STUDY MATERIAL:
»»

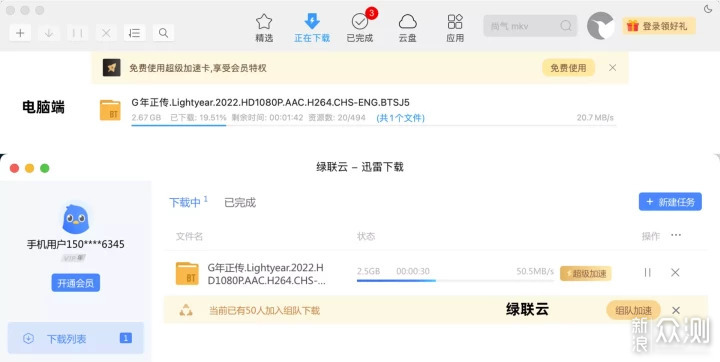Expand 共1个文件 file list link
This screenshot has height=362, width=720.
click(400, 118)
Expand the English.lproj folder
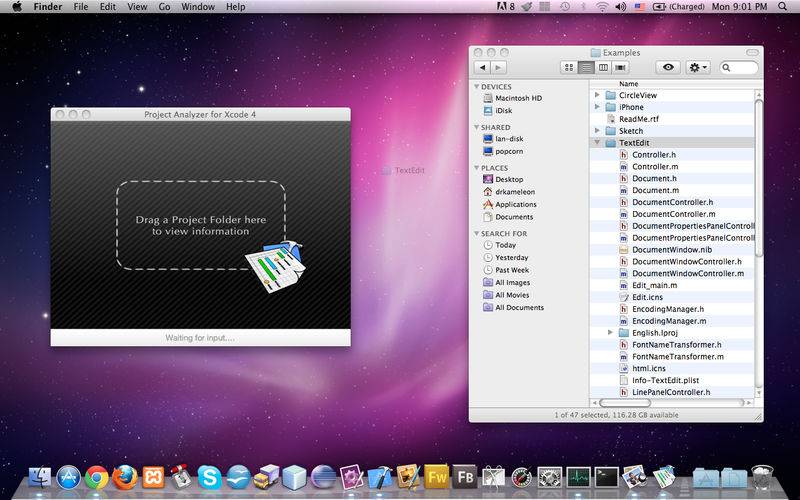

««
»»

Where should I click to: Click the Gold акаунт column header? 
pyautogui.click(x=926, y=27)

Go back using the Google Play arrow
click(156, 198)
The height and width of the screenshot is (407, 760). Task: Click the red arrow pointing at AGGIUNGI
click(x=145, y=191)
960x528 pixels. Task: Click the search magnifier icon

««
»»

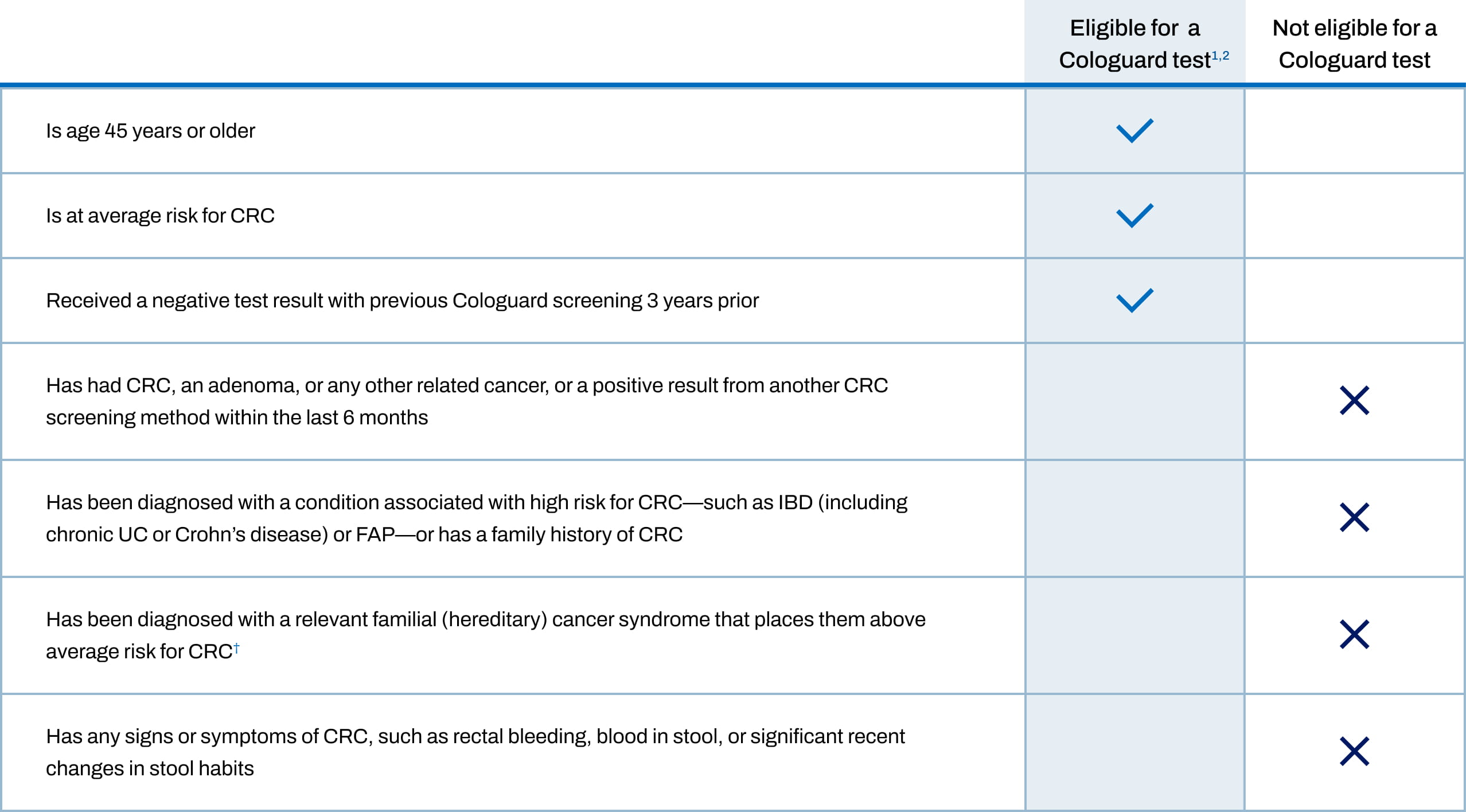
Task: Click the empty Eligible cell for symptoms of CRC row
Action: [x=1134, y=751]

««

TASK ITEM: Above are the entries. Quote exactly the lines from the one bearing "The height and" through the one bearing "960x528 pixels. Task: Click".

YOUR SOLUTION:
The height and width of the screenshot is (407, 760). Task: Click the red arrow pointing at AGGIUNGI
click(x=145, y=191)
960x528 pixels. Task: Click the search magnifier icon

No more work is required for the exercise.